Un chant s'élève de la plage de Hanga Roa, l'unique village de l'Île de Pâques. Au pied d'un moai, statue monumentale typique de l'île, vingt athlètes presque nus prient avant de se jeter à la mer. Ce jour-là, sur l'Île de Pâques, ils vont s'affronter dans l'écume.
C'est le haka honu : le surf... sans planche. A cent mètres du rivage, ces athlètes attendent la bonne vague, qui peut s'élever jusqu'à deux mètres. Les meilleurs glissent jusqu'à la plage, en se relançant par un mouvement de papillon quand la vague les dépasse, devant plusieurs centaines d'îliens et de touristes qui les acclament.
Plus ils surfent loin, plus ils apportent de points à leur champion, l'un d'entre eux sera nommé aito (guerrier, ou athlète) de l'île pour l'année. C'est la Tapati, le grand festival culturel de l'Île de Pâques. Déjà, les athlètes sortent de l'eau, et sont aussitôt assaillis par les touristes chiliennes, françaises, allemandes ou russes qui veulent poser auprès de ces hommes musclés, le corps peint de rouge ou d'ocre, habillés d'un simple string végétal. Une juge-arbitre repousse une tortue marine égarée au milieu des surfeurs, puis autorise les adolescents à se jeter à l'eau. Eux surfent sur des fagots de totora, un roseau local.

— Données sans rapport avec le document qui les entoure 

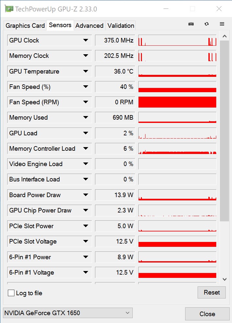The width and height of the screenshot is (232, 323).
Task: Open the Memory Used sensor dropdown
Action: [86, 118]
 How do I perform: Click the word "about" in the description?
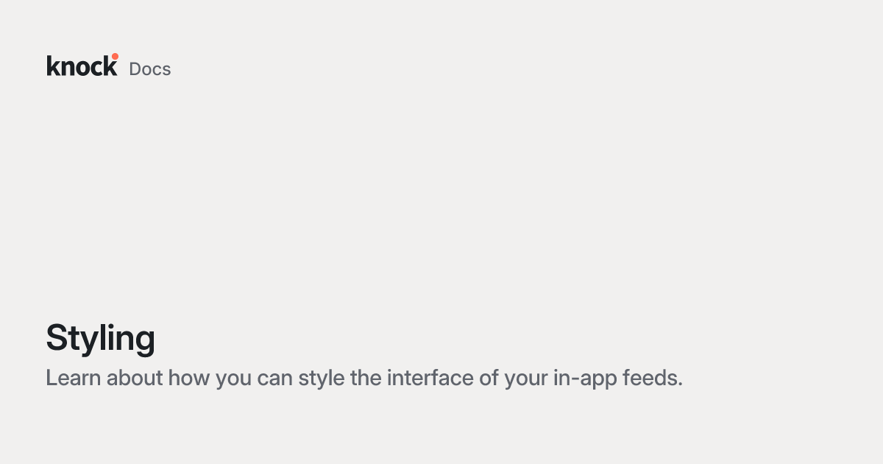(x=135, y=379)
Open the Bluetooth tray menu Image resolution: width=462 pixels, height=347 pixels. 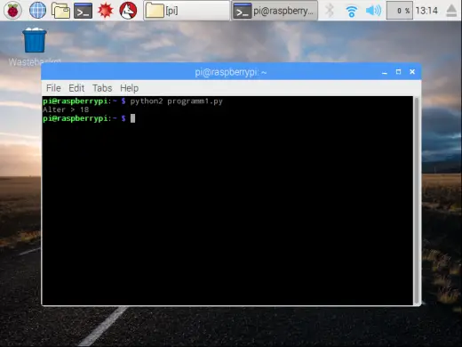(x=330, y=11)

La veille, ils galopaient sur une piste aride : à la Tapati, il y a des épreuves tous les jours. Et les Rapa Nui (nom donné aux habitants de l'île) sont aussi à l'aise à cheval que dans l'eau. Ce soir, toute l'île converge à Hanga Vare Vare, la grande scène de spectacle de la Tapati. Soixante chanteurs d'un côté, soixante de l'autre. Chaque groupe doit enchaîner deux chansons, puis laisser la place à l'autre. Le premier groupe qui se trompe a perdu. Mais personne ne se trompe jamais, et le répertoire est si vaste qu'ils vont chanter plus de trois heures, et les juges déterminent le vainqueur. Tous les soirs de la Tapati, pendant deux semaines, le village vibre jusqu'à deux heures du matin. Concours de peintures sur corps, de costumes traditionnels à base de plumes et de coquillages, mais aussi grandioses chorégraphies de troupes d'une centaine de danseurs : le festival culturel est suivi par les quelque 8.000 habitants du village, et plusieurs milliers de touristes.

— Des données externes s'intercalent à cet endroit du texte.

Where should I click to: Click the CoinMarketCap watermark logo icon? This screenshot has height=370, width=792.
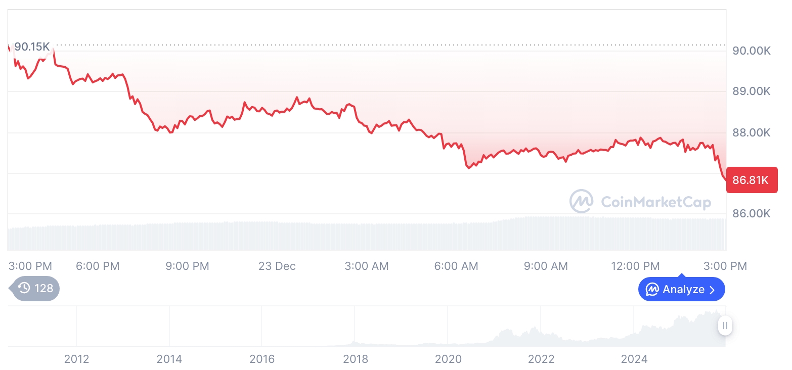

Dès le lendemain matin, les pêcheurs sous-marins se mesurent sous l'eau, armés d'une simple pique. Ils peuvent descendre jusqu'à 30 mètres de profondeur, le long du récif. Avec leur arme rudimentaire, ils attrapent surtout des petits poissons, des rougets ou des perroquets. Mais les meilleurs enfilent une vingtaine de prises sur leur crochet, pour un poids total de près de dix kilos.
L'épreuve la plus prestigieuse a lieu le jour : c'est le triathlon traditionnel, au Rano Raraku, le volcan où étaient taillés les Moai, ces géants de pierre. Et une fois par an, les meilleurs athlètes de Rapa Nui s'affrontent en ramant sur des pirogues constituées de 1.500 roseaux, puis en courant parmi les Moai, et enfin à la nage, sous les vivats d'une population en transe.